* TASK *
In the material below, find the line containing "Click the word" and the line containing "Task: Click the Category column header", then reproduce exactly both of them and every line between, and nothing else.

* WORKING DATA *
= Beginning of Section =

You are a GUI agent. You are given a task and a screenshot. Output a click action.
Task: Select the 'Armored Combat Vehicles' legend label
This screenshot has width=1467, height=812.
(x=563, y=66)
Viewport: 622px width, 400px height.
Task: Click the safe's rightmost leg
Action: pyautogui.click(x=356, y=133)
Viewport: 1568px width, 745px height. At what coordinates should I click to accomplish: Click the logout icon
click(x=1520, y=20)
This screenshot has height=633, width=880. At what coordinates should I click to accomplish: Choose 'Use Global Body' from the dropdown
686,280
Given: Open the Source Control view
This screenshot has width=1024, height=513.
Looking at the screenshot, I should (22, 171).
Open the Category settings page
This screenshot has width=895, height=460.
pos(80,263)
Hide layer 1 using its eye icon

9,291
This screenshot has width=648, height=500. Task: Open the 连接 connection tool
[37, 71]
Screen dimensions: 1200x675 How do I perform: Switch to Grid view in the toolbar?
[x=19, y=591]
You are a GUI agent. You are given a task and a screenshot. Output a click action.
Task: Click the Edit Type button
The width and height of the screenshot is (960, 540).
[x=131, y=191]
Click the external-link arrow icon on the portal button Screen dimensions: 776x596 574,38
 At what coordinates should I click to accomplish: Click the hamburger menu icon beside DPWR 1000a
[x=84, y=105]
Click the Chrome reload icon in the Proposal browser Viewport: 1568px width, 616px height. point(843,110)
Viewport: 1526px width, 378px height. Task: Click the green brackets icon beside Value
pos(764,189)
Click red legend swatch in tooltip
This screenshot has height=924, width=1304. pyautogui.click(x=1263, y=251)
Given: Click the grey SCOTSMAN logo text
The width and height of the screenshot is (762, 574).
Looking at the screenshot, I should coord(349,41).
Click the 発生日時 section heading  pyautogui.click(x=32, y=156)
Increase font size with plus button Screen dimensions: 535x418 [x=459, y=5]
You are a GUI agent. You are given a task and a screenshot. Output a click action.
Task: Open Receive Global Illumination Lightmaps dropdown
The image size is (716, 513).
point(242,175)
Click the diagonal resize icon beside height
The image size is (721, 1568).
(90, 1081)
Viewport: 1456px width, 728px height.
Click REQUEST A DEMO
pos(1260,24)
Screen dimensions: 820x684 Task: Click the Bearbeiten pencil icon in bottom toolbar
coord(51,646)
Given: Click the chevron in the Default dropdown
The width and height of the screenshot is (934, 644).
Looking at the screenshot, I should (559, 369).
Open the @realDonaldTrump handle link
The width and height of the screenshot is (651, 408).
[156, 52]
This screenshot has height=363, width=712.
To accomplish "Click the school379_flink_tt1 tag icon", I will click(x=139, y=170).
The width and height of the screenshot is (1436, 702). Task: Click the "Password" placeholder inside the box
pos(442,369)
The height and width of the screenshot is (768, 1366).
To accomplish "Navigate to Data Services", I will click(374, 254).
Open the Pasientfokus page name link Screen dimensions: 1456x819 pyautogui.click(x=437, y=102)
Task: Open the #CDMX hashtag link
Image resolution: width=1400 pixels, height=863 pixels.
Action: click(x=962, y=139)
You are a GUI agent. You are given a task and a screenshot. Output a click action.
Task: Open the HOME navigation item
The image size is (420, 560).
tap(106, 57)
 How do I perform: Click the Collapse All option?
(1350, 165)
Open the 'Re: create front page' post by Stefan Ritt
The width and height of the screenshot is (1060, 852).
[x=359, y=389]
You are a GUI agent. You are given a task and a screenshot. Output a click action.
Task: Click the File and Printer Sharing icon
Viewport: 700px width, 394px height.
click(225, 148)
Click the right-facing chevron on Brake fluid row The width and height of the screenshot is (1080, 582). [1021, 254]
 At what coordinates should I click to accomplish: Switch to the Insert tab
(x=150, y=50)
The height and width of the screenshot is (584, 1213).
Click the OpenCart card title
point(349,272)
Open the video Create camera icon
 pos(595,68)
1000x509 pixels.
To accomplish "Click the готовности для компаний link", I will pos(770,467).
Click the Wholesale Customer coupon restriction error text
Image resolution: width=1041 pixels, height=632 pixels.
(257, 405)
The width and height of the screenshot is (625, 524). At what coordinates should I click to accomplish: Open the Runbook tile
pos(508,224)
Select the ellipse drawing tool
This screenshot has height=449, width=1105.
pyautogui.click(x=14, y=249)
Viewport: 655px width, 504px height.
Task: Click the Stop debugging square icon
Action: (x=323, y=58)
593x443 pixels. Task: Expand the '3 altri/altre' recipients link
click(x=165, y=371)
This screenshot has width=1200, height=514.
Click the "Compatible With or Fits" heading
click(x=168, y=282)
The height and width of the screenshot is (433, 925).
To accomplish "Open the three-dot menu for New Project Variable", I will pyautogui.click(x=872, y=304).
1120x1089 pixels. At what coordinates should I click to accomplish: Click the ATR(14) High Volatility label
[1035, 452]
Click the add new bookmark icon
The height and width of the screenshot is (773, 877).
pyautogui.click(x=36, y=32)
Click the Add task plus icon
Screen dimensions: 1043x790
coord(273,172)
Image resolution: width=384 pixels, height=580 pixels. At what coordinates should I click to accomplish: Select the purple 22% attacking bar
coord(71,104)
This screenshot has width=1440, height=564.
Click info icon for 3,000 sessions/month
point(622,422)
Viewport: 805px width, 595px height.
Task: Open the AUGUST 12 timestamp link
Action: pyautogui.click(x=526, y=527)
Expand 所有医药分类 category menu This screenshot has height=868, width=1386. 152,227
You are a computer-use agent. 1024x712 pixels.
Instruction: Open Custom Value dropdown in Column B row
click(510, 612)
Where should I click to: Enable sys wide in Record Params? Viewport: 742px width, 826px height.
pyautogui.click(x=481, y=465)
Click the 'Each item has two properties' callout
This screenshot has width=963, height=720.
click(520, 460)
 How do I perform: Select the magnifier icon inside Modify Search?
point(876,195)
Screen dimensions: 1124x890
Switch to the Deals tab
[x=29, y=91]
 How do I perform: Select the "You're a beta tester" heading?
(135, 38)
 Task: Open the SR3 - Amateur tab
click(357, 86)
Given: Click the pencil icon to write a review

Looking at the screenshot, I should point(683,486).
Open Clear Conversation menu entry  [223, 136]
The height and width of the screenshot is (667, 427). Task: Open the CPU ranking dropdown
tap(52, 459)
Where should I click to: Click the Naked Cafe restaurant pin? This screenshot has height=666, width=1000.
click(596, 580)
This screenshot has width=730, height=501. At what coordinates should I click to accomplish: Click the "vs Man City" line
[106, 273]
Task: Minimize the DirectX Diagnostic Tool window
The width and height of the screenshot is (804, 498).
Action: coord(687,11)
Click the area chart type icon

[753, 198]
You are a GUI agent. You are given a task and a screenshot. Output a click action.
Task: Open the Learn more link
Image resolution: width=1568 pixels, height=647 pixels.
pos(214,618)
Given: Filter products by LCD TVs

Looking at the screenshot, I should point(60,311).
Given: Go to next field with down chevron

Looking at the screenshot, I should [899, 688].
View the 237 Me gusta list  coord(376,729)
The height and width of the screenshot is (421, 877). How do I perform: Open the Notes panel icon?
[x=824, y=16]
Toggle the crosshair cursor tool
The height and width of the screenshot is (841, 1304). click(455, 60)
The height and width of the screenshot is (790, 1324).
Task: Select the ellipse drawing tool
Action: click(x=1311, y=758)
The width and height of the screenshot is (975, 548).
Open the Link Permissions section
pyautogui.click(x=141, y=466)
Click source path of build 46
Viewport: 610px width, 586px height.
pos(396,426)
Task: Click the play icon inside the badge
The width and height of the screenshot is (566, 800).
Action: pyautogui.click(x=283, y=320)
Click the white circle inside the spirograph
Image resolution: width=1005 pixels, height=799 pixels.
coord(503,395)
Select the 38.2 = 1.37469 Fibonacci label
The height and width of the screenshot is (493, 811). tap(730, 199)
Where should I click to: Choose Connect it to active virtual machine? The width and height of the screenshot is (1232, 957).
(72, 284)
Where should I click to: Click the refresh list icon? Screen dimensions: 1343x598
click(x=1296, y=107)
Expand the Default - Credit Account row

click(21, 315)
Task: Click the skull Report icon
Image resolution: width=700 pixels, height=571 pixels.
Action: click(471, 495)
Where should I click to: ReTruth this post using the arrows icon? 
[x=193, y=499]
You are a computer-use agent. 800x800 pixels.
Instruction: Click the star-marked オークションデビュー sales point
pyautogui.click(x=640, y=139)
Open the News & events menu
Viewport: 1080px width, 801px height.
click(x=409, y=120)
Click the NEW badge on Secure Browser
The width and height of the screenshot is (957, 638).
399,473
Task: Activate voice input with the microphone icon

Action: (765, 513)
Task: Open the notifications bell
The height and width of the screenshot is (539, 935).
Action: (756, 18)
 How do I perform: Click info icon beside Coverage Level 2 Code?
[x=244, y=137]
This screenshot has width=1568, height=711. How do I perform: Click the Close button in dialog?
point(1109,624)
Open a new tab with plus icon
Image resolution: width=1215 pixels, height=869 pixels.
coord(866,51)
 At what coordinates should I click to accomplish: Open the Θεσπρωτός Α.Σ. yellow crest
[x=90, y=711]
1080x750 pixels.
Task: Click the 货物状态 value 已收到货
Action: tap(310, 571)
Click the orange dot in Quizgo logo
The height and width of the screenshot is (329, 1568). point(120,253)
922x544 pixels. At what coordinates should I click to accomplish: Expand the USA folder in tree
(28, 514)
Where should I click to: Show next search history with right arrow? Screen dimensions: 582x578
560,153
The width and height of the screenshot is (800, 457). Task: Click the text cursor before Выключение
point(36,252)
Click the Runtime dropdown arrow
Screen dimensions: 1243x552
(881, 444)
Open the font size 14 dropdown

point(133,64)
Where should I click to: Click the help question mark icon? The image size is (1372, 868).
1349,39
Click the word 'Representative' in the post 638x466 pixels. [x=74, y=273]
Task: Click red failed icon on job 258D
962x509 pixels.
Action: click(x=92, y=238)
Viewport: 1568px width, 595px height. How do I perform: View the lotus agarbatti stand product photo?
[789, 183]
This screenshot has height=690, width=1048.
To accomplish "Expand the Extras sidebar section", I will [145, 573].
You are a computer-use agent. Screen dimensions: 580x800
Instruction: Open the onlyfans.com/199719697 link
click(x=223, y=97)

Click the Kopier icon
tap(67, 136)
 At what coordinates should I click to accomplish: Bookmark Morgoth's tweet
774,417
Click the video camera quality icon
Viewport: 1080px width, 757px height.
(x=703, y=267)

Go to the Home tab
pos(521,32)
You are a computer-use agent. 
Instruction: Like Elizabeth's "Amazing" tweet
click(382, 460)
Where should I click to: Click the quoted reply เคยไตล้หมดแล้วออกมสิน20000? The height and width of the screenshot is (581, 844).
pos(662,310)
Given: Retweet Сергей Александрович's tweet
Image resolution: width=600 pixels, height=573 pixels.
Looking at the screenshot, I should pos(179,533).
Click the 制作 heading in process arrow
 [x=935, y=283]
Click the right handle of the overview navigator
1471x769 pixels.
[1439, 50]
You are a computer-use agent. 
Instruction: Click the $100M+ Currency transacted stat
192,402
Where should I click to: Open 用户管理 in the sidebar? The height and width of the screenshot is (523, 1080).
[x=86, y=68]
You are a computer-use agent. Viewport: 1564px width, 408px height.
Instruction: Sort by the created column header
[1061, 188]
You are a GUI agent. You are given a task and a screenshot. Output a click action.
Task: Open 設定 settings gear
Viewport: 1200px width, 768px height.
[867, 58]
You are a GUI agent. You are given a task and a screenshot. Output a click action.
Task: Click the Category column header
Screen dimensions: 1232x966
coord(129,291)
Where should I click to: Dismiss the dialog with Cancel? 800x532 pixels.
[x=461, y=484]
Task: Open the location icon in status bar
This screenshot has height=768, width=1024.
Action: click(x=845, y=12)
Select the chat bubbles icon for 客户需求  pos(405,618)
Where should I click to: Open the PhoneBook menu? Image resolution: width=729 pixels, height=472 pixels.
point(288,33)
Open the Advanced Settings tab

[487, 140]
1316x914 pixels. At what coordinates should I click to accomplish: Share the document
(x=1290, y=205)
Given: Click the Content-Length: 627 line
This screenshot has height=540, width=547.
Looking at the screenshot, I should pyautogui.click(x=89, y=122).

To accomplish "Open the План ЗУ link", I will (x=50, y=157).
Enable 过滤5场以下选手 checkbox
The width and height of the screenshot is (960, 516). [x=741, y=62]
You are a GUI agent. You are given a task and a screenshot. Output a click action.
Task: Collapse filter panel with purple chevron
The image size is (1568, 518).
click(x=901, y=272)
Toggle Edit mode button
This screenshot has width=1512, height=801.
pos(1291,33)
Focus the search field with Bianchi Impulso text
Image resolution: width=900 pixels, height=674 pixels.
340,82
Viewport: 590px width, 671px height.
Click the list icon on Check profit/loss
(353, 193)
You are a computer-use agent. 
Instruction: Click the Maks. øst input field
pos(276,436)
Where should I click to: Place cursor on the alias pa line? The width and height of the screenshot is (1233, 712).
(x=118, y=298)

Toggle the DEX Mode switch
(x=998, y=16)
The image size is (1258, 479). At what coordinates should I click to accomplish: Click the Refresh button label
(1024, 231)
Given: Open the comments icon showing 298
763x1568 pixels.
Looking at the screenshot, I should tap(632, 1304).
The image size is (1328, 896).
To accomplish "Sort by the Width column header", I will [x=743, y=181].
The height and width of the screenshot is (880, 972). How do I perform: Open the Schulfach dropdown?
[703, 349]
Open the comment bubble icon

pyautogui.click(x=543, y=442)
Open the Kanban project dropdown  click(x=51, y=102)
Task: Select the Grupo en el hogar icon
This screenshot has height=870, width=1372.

= End of Section =

* EXPECTED ANSWER *
Click the word 'Representative' in the post 638x466 pixels. [x=74, y=273]
Task: Click red failed icon on job 258D
962x509 pixels.
Action: click(x=92, y=238)
Viewport: 1568px width, 595px height. How do I perform: View the lotus agarbatti stand product photo?
[789, 183]
This screenshot has height=690, width=1048.
To accomplish "Expand the Extras sidebar section", I will [145, 573].
You are a computer-use agent. Screen dimensions: 580x800
Instruction: Open the onlyfans.com/199719697 link
click(x=223, y=97)

Click the Kopier icon
tap(67, 136)
 At what coordinates should I click to accomplish: Bookmark Morgoth's tweet
774,417
Click the video camera quality icon
Viewport: 1080px width, 757px height.
(x=703, y=267)

Go to the Home tab
pos(521,32)
You are a computer-use agent. 
Instruction: Like Elizabeth's "Amazing" tweet
click(382, 460)
Where should I click to: Click the quoted reply เคยไตล้หมดแล้วออกมสิน20000? The height and width of the screenshot is (581, 844).
pos(662,310)
Given: Retweet Сергей Александрович's tweet
Image resolution: width=600 pixels, height=573 pixels.
Looking at the screenshot, I should pos(179,533).
Click the 制作 heading in process arrow
 [x=935, y=283]
Click the right handle of the overview navigator
1471x769 pixels.
[1439, 50]
You are a computer-use agent. 
Instruction: Click the $100M+ Currency transacted stat
192,402
Where should I click to: Open 用户管理 in the sidebar? The height and width of the screenshot is (523, 1080).
[x=86, y=68]
You are a computer-use agent. Viewport: 1564px width, 408px height.
Instruction: Sort by the created column header
[1061, 188]
You are a GUI agent. You are given a task and a screenshot. Output a click action.
Task: Open 設定 settings gear
Viewport: 1200px width, 768px height.
[867, 58]
You are a GUI agent. You are given a task and a screenshot. Output a click action.
Task: Click the Category column header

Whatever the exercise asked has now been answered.